What is a substantial disadvantage?

A disadvantage that is more than minor or trivial is called a ‘substantial disadvantage’. The level of disadvantage created by a lack of reasonable adjustments is measured in comparison with what the position would be if the disabled pupil in question did not have a disability.

School will take into account a number of factors when considering whether or not the disadvantage is substantial such as:

  • The time and effort that might need to be expended by a disabled child;
  • The inconvenience, indignity or discomfort a disabled child might suffer;
  • The loss of opportunity, or the diminished progress a disabled child might make in comparison with his or her peers who are not disabled.

The duty to change a provision, criterion or practice

These terms are not defined but in general they relate to how the education and other benefits, facilities and services are provided and cover all of your arrangements, policies, procedures and activities.

Where a provision, criterion or practice places disabled pupils at a substantial disadvantage in accessing education and any benefit, facility or service, you must take such steps as it is reasonable to take in all the circumstances to ensure the provision, criterion or practice no longer has such an effect. This might mean waiving a criterion or abandoning a practice altogether but often will involve just an extension of the flexibility and individual approach that most schools already show to their pupils.

When is it reasonable for school to have to make adjustments?

A useful starting point when determining what a reasonable adjustment might be is to consider how to ensure that disabled pupils can be involved in every aspect of school life. Often effective and practical adjustments involve little or no cost or disruption.
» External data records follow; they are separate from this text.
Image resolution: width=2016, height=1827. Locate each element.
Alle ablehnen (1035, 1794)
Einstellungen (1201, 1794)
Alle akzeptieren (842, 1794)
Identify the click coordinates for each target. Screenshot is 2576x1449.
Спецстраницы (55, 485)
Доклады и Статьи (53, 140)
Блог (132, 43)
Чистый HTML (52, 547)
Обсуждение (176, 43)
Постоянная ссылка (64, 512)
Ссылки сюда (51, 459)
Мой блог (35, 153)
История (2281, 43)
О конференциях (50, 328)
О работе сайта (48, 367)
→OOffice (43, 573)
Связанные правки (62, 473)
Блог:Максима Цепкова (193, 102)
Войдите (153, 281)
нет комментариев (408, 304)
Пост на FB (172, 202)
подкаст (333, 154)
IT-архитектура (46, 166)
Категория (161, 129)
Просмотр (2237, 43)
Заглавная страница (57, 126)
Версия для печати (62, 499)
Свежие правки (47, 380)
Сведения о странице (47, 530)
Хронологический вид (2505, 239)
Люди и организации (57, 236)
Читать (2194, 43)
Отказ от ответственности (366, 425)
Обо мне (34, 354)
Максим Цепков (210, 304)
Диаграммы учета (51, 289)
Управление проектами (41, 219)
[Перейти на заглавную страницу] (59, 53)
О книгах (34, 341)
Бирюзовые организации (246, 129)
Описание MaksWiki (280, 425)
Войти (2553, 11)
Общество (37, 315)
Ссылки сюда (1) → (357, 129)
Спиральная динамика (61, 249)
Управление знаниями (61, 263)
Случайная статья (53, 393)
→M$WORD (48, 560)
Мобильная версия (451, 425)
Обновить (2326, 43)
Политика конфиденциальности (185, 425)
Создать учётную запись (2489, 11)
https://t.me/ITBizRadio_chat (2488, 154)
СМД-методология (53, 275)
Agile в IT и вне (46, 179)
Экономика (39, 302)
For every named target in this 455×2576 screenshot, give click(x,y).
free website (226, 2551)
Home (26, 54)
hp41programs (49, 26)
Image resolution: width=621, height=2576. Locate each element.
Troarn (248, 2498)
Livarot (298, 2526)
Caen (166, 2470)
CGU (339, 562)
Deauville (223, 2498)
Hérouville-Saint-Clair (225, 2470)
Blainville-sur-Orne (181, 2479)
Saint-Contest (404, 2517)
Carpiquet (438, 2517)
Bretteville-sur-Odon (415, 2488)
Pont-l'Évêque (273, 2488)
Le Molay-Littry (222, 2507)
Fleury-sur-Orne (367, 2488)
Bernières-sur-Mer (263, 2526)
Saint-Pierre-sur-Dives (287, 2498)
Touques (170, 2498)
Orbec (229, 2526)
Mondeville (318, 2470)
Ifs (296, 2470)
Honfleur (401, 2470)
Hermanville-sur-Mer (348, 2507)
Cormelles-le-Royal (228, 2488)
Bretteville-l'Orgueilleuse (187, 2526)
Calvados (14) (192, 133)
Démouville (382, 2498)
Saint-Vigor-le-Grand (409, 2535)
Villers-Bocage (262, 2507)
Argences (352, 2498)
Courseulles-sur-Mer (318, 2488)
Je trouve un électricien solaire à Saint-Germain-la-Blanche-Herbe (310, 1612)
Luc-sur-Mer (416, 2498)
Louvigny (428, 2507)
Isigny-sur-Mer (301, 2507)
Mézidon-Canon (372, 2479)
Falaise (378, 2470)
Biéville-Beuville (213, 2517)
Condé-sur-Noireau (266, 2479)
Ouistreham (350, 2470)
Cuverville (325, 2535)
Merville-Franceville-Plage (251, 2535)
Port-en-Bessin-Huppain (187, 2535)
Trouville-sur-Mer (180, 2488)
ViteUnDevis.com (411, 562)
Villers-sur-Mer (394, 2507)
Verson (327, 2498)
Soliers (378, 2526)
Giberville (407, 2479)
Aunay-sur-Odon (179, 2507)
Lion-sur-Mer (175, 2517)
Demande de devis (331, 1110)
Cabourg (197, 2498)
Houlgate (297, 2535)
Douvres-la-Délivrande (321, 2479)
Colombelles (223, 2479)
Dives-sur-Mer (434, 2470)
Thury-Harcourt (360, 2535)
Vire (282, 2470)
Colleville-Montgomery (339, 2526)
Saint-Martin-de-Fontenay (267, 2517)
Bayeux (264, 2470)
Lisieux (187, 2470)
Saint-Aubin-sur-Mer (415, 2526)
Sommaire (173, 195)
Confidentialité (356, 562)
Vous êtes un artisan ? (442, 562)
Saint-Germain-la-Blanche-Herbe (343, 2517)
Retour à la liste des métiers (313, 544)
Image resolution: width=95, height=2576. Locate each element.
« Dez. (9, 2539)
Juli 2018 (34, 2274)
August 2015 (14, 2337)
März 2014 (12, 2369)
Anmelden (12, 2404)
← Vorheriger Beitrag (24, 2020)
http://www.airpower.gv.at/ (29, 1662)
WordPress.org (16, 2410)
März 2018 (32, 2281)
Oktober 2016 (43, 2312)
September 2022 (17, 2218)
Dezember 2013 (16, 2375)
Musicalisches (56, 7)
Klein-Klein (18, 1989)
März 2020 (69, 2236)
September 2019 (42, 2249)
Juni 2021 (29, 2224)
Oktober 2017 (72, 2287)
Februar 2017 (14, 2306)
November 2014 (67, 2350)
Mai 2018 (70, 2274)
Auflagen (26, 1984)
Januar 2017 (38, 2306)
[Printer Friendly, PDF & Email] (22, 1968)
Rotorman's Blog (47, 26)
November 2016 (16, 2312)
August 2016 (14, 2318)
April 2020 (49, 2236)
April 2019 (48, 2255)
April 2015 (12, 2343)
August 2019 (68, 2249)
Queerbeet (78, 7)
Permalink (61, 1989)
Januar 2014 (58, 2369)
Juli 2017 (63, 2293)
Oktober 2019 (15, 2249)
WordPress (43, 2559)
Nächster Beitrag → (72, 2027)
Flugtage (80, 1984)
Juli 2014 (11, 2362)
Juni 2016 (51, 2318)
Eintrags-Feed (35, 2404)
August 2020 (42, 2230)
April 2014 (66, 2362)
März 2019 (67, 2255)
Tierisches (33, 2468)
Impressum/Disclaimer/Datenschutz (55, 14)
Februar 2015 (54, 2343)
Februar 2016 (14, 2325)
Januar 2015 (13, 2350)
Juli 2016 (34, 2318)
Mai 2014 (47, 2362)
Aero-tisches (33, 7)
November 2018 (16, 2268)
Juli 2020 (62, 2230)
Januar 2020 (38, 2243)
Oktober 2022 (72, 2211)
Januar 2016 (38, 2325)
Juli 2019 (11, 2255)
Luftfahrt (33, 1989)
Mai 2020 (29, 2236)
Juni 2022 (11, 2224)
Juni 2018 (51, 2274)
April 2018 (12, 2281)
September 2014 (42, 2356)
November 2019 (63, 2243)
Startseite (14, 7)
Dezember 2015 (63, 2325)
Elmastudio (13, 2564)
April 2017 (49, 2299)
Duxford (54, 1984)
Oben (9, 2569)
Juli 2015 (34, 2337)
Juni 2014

Where disabled pupils are placed at a substantial disadvantage by a provision, criterion or practice or the absence of an auxiliary aid, school must consider whether any reasonable adjustment can be made to overcome that disadvantage.

School does not expect disabled pupils to suggest adjustments but if they do we will consider whether those adjustments would help to overcome the disadvantage and whether the suggestions are reasonable. It is good practice for schools to work with pupils and their parents/guardians in determining what reasonable adjustments can be made.